Related to question on this page: Randomly associate elements of two vectors given conditions If I have following data:
loss=c(45,10,5,1)
capitals = structure(list(capital = c(100L, 50L, 4L, 25L, 5L), loss = c(5L,
10L, 10L, 1L, 45L)), .Names = c("capital", "loss"), class = "data.frame", row.names = c(NA,
-5L))
capitals
capital loss
1 100 5
2 50 10
3 4 10
4 25 1
5 5 45
>
I am trying to correct any row with loss>capital (assign another random value from vector loss so that loss<=capital) by following command:
apply(capitals, 1, function(x){while(x[2]>x[1]) {x[2] = sample(loss,1); print(x[2])} })
print function shows that the value is changing in the function but value is not changing in dataframe capitals:
apply(capitals, 1, function(x){while(x[2]>x[1]) {x[2] = sample(loss,1); print(x[2])} })
loss
5
loss
10
loss
10
loss
1
loss
5
NULL
> capitals
capital loss
1 100 5
2 50 10
3 4 10
4 25 1
5 5 45
>
Why is value in capitals dataframe not changing and how can this be corrected? Thanks for your help.
apply is evaluating a function, and assignment within functions do not affect the enclosing environment. A copy is being modified, and that copy is destroyed when the function exits.
Instead, to make use of apply, you should build an object, letting apply return each element. Something like this perhaps:
capitals$loss <-
apply(capitals, 1,
function(x){
while(x[2]>x[1])
x[2] <- sample(loss,1)
x[2]
}
)
capitals
## capital loss
## 1 100 5
## 2 50 10
## 3 4 1
## 4 25 1
## 5 5 5
Here, the new value for loss (x[2]) is returned from the function, and collected into a vector by apply. This is then used to replace the column in the data frame.
This can be done without the while loop, by sampling the desired subset of loss.

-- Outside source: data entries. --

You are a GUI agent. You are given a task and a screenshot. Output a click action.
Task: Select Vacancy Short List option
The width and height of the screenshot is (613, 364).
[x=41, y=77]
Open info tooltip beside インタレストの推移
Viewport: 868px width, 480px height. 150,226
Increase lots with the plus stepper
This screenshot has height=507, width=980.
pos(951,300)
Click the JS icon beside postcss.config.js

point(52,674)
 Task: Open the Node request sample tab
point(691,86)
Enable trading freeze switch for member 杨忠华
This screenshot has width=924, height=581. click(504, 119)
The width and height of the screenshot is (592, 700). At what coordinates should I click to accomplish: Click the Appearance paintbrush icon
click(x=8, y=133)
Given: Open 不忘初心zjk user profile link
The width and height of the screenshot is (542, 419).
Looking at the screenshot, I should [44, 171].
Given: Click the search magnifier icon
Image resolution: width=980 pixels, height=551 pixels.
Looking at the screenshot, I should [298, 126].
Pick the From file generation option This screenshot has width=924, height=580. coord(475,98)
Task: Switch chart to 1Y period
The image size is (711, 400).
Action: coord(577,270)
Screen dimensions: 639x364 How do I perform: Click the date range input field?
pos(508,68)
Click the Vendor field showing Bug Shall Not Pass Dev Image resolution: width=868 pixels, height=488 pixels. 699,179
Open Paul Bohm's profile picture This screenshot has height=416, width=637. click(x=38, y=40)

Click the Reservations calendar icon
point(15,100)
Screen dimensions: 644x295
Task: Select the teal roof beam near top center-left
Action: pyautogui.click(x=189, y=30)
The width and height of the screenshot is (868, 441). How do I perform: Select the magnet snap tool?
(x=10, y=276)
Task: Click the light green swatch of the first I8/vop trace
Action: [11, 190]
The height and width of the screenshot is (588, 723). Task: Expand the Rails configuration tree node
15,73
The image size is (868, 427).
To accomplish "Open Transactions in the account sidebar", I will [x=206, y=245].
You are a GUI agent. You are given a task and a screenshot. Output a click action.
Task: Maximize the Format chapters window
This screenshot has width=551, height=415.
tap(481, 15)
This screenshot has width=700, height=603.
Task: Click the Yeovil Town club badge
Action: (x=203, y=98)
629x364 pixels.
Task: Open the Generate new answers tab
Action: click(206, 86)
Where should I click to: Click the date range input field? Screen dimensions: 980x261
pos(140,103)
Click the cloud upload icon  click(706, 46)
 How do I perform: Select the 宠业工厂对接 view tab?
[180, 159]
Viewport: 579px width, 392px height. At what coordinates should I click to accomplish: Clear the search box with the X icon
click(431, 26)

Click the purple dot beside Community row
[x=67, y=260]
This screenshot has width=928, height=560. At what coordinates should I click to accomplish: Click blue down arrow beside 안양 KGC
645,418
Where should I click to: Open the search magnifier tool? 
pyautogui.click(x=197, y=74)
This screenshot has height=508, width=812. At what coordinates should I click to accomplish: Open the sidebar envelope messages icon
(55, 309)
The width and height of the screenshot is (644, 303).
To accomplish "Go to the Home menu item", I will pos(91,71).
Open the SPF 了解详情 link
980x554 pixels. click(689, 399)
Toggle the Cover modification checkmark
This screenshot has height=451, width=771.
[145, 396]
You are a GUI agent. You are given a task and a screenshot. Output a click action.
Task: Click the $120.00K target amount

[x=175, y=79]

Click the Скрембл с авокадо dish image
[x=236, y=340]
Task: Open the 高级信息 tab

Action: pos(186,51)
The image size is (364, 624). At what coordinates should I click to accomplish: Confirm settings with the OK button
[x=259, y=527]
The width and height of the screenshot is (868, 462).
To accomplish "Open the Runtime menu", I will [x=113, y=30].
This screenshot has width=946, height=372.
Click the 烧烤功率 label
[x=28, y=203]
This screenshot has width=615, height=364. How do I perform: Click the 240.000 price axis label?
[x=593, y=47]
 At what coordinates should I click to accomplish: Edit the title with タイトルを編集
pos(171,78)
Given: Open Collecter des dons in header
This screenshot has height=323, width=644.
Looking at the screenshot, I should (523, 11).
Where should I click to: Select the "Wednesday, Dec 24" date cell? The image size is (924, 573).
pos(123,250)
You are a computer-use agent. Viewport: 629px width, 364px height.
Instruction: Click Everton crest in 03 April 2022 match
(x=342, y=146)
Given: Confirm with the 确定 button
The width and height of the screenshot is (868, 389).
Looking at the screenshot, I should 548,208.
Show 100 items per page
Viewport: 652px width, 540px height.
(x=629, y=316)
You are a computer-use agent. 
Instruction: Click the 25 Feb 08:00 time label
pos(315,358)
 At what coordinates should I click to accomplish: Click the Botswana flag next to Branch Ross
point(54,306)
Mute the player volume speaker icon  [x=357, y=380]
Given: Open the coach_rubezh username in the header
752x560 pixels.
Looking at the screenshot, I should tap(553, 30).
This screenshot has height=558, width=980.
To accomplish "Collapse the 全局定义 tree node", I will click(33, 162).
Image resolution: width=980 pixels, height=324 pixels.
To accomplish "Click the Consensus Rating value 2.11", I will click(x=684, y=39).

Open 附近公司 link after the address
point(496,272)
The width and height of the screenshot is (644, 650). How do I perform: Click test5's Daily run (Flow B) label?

An if is required to determine if sampling is needed:
apply(capitals, 1,
function(x)
if (x[2] > x[1])
sample(loss[loss<=x[1]], 1)
else
x[2]
)
Better yet, instead of using if, you can replace only those rows where the condition holds:
r <- capitals$capital < capitals$loss
capitals[r, 'loss'] <-
sapply(capitals[r,'capital'],
function(x) sample(loss[loss<=x], 1)
)
Here, the rows where replacement is needed is represented by r and only those rows are modified (this is the same condition present for the while in the original, but the order of the elements has been swapped -- thus the change from greater-than to less-than).
The sapply expression loops through the values of capital for those rows, and returns a single sample from those entries of loss that do not exceed the capital value.